Being the "archive" a side-effect probably makes also sense to return None (and this would also give the same output between archiveOne and archiveMany, which should always be None). Another possibility (but I would do it later in the future when we integrate Mondas nicely in the package) would be to return an Either, in order to also handle errors functionally.

deusebio commented 3 years ago

about the arguments of retrieve it is actually quite a pain. Unfortunately we don't have an abstraction for "Query" yet, that is an object that represents the filters one wants to apply when querying persistence layers that is agnostic from the actual implementation (SQL wants strings, Pandas we could use functions, MongoDB we use dicts). I agree, this is really bothering me, but unfortunately, I don't quite have an elegant solution for handling this.

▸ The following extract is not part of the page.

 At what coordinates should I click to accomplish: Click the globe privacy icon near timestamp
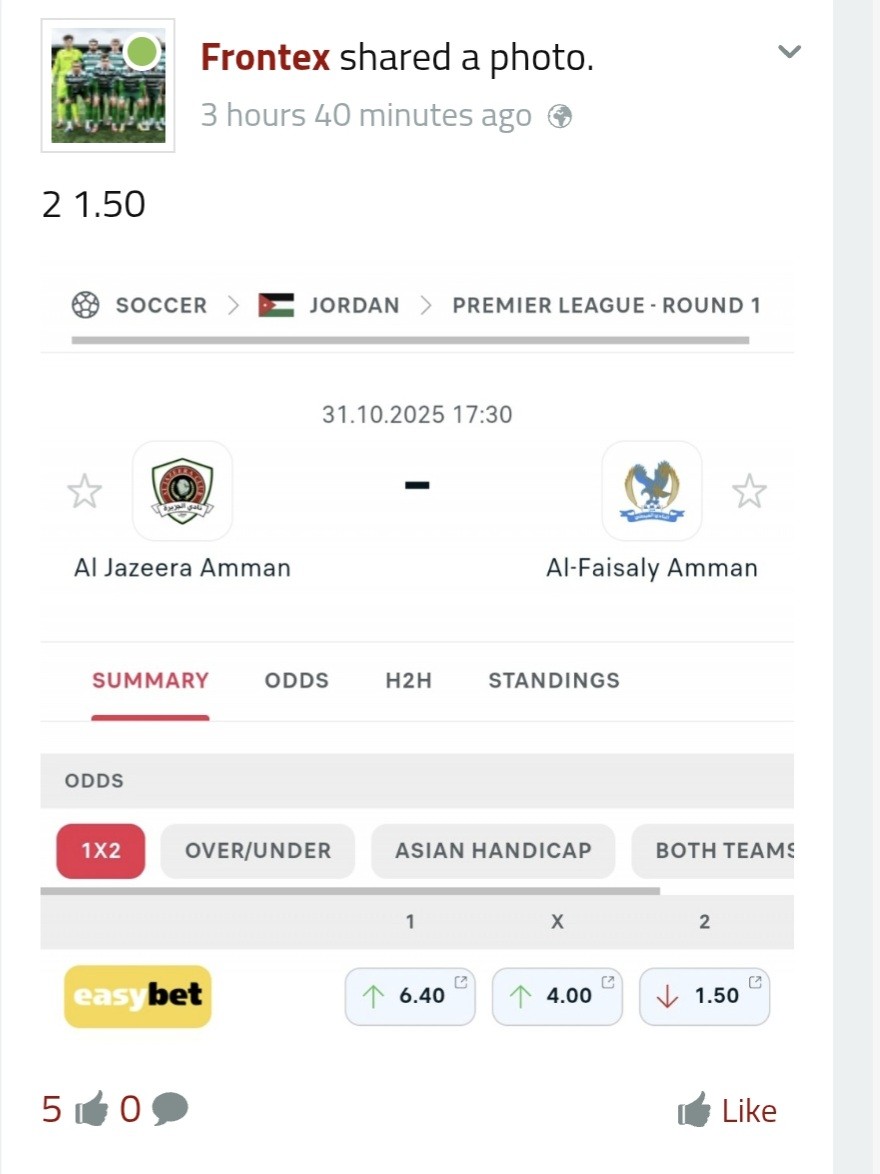click(560, 117)
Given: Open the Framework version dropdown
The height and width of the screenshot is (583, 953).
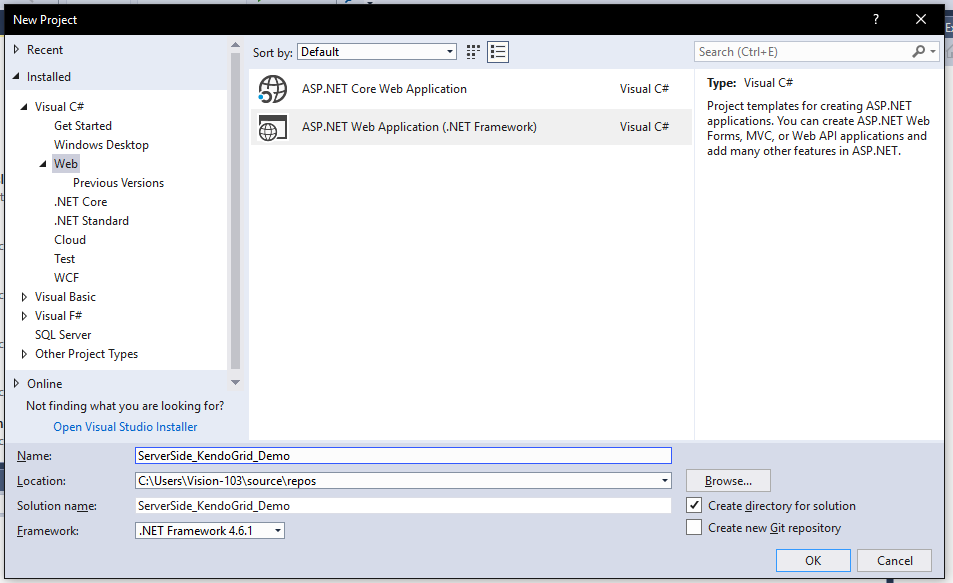Looking at the screenshot, I should [277, 530].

What we started to do in CIB News is to extend from the Archiver, implement methods that do the querying and call the retrieve with the generic output, e.g.

class DocumentsArchiver(Archiver):
    @abstractmethod
    def byPublishDate(publishDate: str): ...

class MongoDocumentsArchiver(MongoArchiver, DocumentsArchiver):

    def  byPublishDate(publishDate: str):
        return self.retrieve({"publishDate": publishDate})

class PandasDocumentsArchiver(PandasArchiver, DocumentsArchiver):

    def  byPublishDate(publishDate: str):
        return self.retrieve(lambda df: df[df["publishDate"] == publishDate])

In the code, we never use retrieve directly, but we generally use the custom retrieving methods, such as byPublishDate

But maybe, here, @nromeoarena can advise what it is best to do

memoclaudio commented 3 years ago

In my opinion, we should avoid function returning Node. For functions like archive, I do agree with @deusebio that Either could be the best solution. It will at least return the status of the operation in order to track errors.

memoclaudio commented 3 years ago

As an input object for the archive, I also agree with @deusebio and we should think more about a "Query" abstract object that will implement query in a specific language like QueryMongo, QueryPandas, QuerySQL. We can then create a factory that actually builds specific queries instead of putting the logic of a query inside the Archiver. As example

class ClientQueryBuilder(MongoQueryBuilder): def retrieveByDate(data :str) -> MongoQuery: def retrieveClientByRegion(region: str) -> MongoQuery:

the archiver will then contain only the archive method def archive(query: Query) -> Either and def retrieve(query: Query) -> Either, according to this refactoring the archiver will only contain the "connection to the database" logic.

Moreover if we centralize the querybulder/queryfactory we have a centralized point where we actually build the query and we do not need to write the same query in different part of the code without touching the archiver that will be finally independent form business logic.